Unlike the over-achieving and occasionally terrifying Chua I have just done the basics for tonight’s book club meet. I have read the Battle Hymn, and a little extra in the form of looking up a few reviews and interviews with Chua (I’m not sure if you get extra points for that, or if you get accused of cheating), and asked the organiser what else is required and will happen on the night. Wine drinking, apparently. Lots of it.

I’ve even ended up looking up the normal conventions for book clubs, finding this set of 6 rules from some bloke called Nick, who has declared himself “Official Book Club Rule Master of the Universe”. (My mental image of a book club Master of the Universe has a librarian in a He-Man style-outfit, somewhat like Conan the Librarian. I am not sure if this is what he was going for.) His rules are helpful in that they specify munchie types (chips are bad as they crunch, apparently, and accidentally picking a terrible book means you have to provide a good dessert or snack to make up for it!), unhelpful in that he suggests cleaning toilets more throughly and slightly worrying in that he is very clear that “what happens in Book Club STAYS in Book Club”.

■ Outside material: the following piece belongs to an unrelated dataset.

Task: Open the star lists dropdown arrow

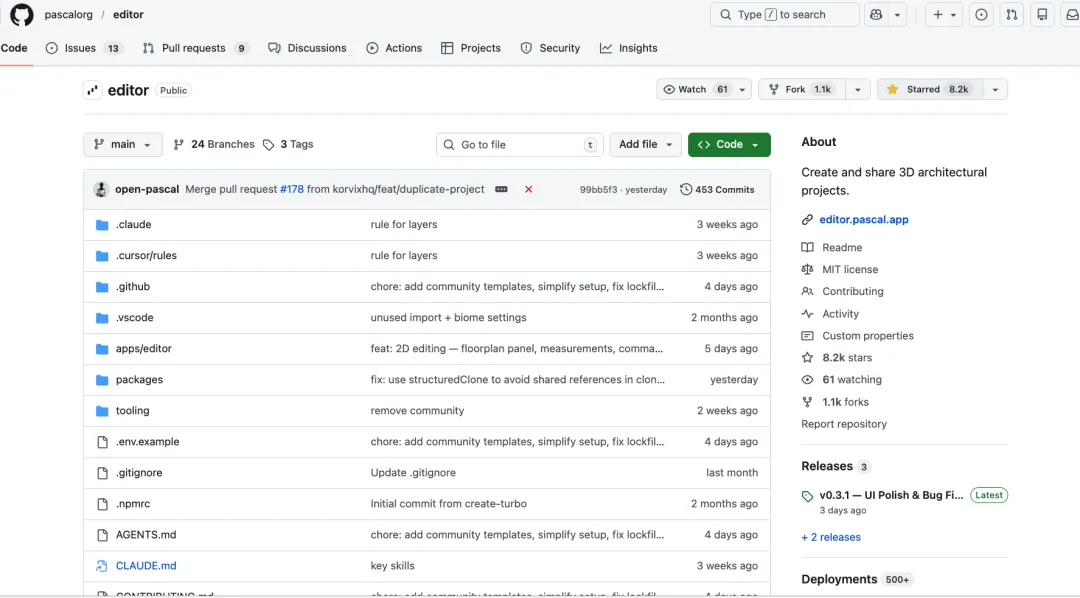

…which begs the question, what is going to happen in book club? Do I need to be nervous? Should I have brought a mask in case we end up out burgling book-store or will we be reclining on cushions, dicussing literature, while nubile assistants peel grapes for us? Should I be expecting lively conversation or structured questions? Should I bring my beret, in order to look like a more serious reader? I can always dig my old reading glasses out – as they’re slightly the wrong prescription these days they give me a rather ferocious-looking squint and can be some help if I go for the Conan the Librarian look.

And, hey, if that doesn’t work, at least I know my bottle of wine is good.